Legislation that would require the EPA to regulate so-called ‘forever chemicals’ will be reintroduced in January, soon after the new Congress begins its first session, Rep. Debbie Dingell (D-Mich.) said Tuesday.
Dingell, who sponsored the PFAS Action Act (H.R. 535) that the House passed last January, said reintroducing the bill would send a signal to the incoming Biden administration that controlling per- and polyfluoroalkyl substances, or PFAS, is “a top priority in the new Congress.”
The bill would require the Environmental Protection Agency to set cleanup standards and enforceable drinking water limits for at least some PFAS, she said during a forum hosted by the Environmental Working Group.
The PFAS Action Act would also ban the chemicals from materials that touch food, such as cookware and cosmetics, said Dingell, a member of the Congressional PFAS Task Force. Michigan has launched some of the nation’s most extensive water testing for the substances, and the issue may have been a factor in some of the state’s most competitive races.
That bill never moved in the Republican-controlled Senate, but Dingell said she’s working with colleagues on that side of Capitol Hill to lay the groundwork in the 117th Congress.
West Virginia Republican Sen. Shelley Moore Capito, who’s in line to take the top Republican spot in the Environment and Public Works Committee if Republicans retain control of the Senate, has joined Democrats in the past in calling for more stringent PFAS regulations.
Members of Congress will also urge the new administration to pursue PFAS controls that don’t require legislation, she said.
That would include, for example, designating perfluorooctane sulfonate, or PFOS, and perfluorooctanoic acid, or PFOA—the two most well-studied members of the chemical group—a hazardous substances under the Comprehensive Environmental Response, Compensation, and Liability Act, also known as Superfund, Dingell said.

EXTRACTED INFORMATION:

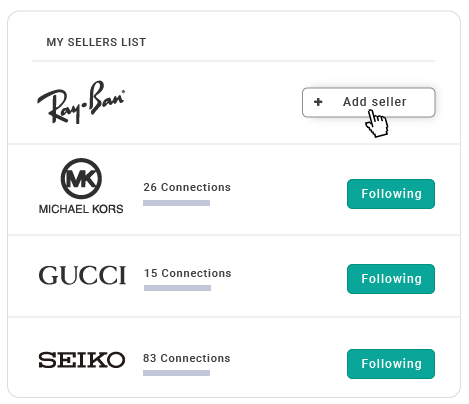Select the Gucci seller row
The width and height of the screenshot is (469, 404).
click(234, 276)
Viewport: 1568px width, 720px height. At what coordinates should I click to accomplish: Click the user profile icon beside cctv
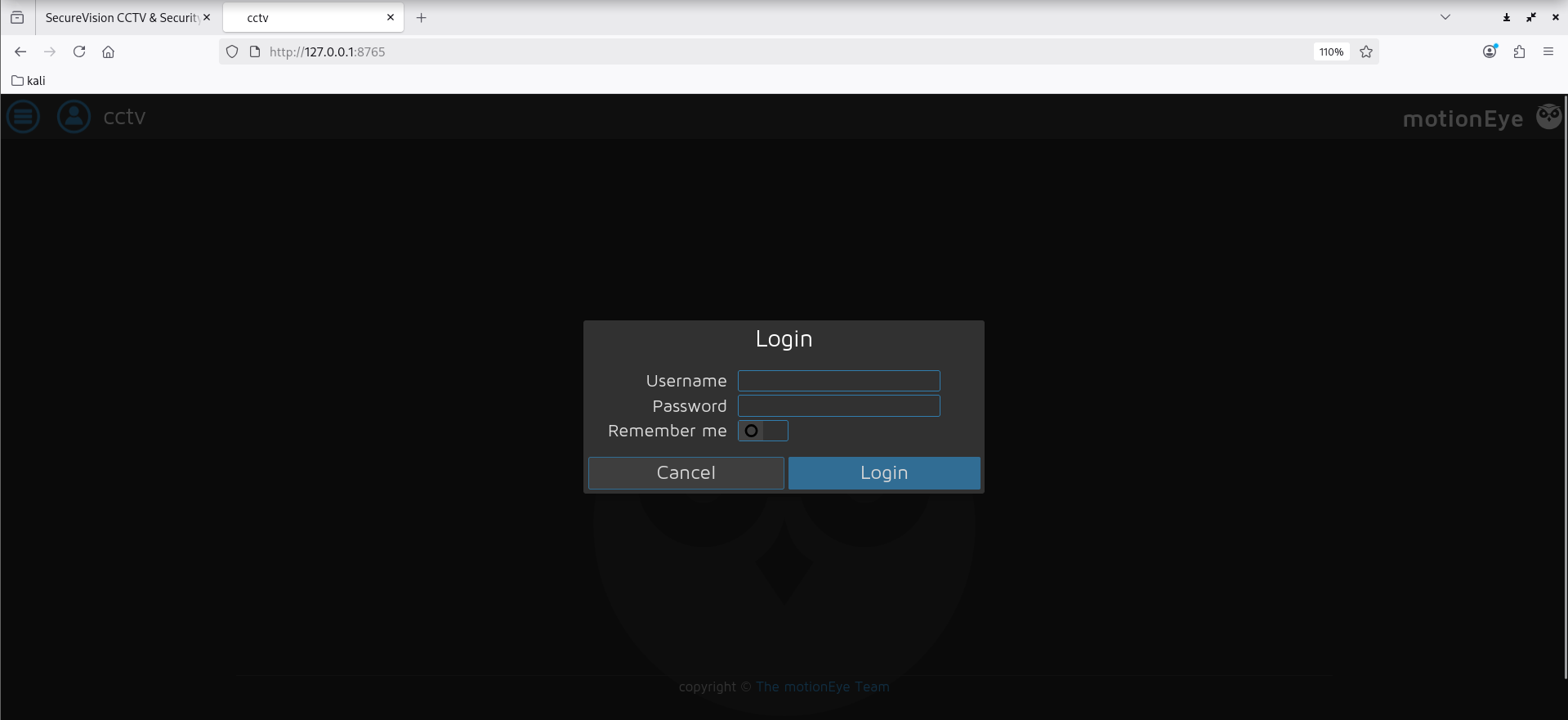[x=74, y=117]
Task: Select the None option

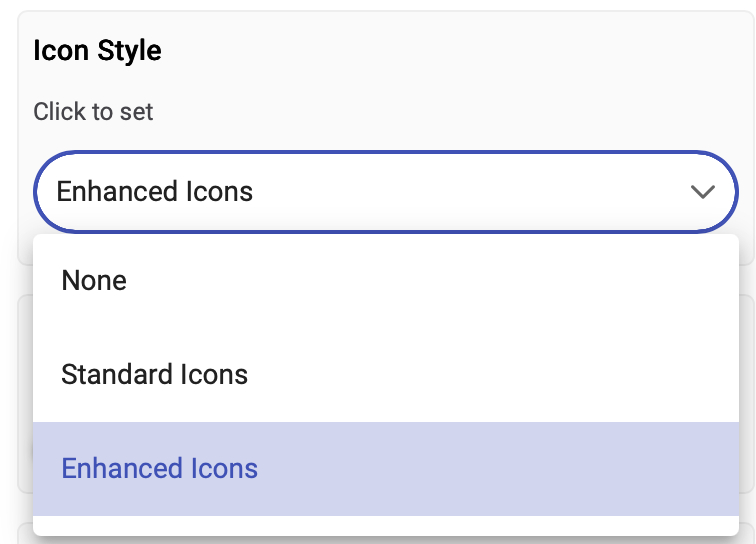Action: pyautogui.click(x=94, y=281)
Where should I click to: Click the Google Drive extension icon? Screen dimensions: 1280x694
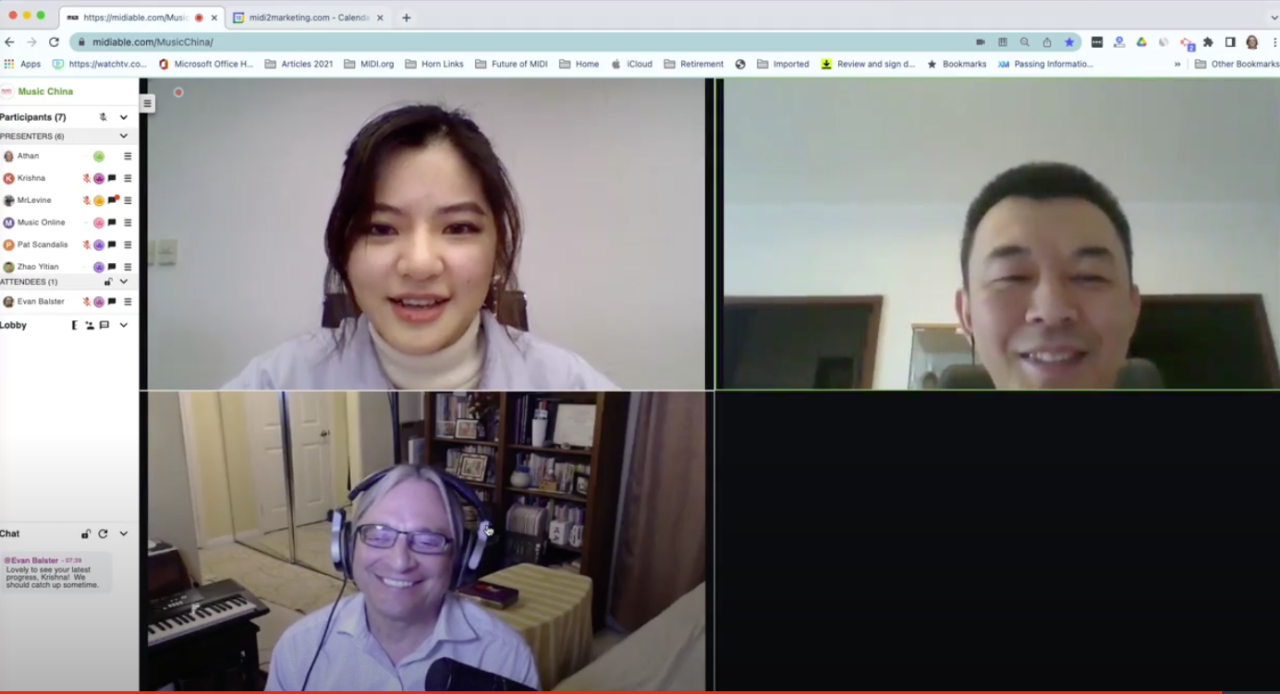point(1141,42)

DIRECTIONS:
• 1. What bill number does the article on PFAS legislation give for the PFAS Action Act?
• 2. Write the next part of the article on PFAS legislation, starting after its final sentence.
The items are separate material with no connection to the article on PFAS legislation.

EXERCISE RESPONSES:
• 1. H.R. 535

• 2.
The House also will work to ensure cities and states get robust funding to address the chemicals that are found in the water that people drink and in which they fish and swim, she said.
Neither Republican nor Democratic administrations have set national limits for PFAS in drinking water, air, or soil for years—even though concerns about PFOS and PFOA emerged in the early 2000s. But the Biden administration is expected to, said Dingell along with Robert A. Bilott, a partner in Taft Stettinius & Hollister LLP’s Cincinnati office, and Melanie Benesh, a legislative attorney with EWG.
PFAS in Biden’s Platform
The president-elect already has said PFAS will be a priority, Benesh said. She referred to commitments Biden made in his environmental justice platform.
These included “designating PFAS as a hazardous substance, setting enforceable limits for PFAS in the Safe Drinking Water Act, prioritizing substitutes through procurement, and accelerating toxicity studies and research.”
The tab for cleaner drinking water, cleanups, and other PFAS-caused problems must be picked up by “the companies that made these chemicals, knowing they would get into our environment and stay there virtually forever,” said Bilott, whose work was portrayed in the 2019 film “Dark Waters” starring Mark Ruffalo.
Bilott has won several multimillion-dollar settlements, including $670.7 million to settle thousands of personal injury lawsuits stemming from exposure to polluted water supplies in West Virginia and Ohio. His lawsuits also revealed many previously unknown details about ways PFOA could harm human health.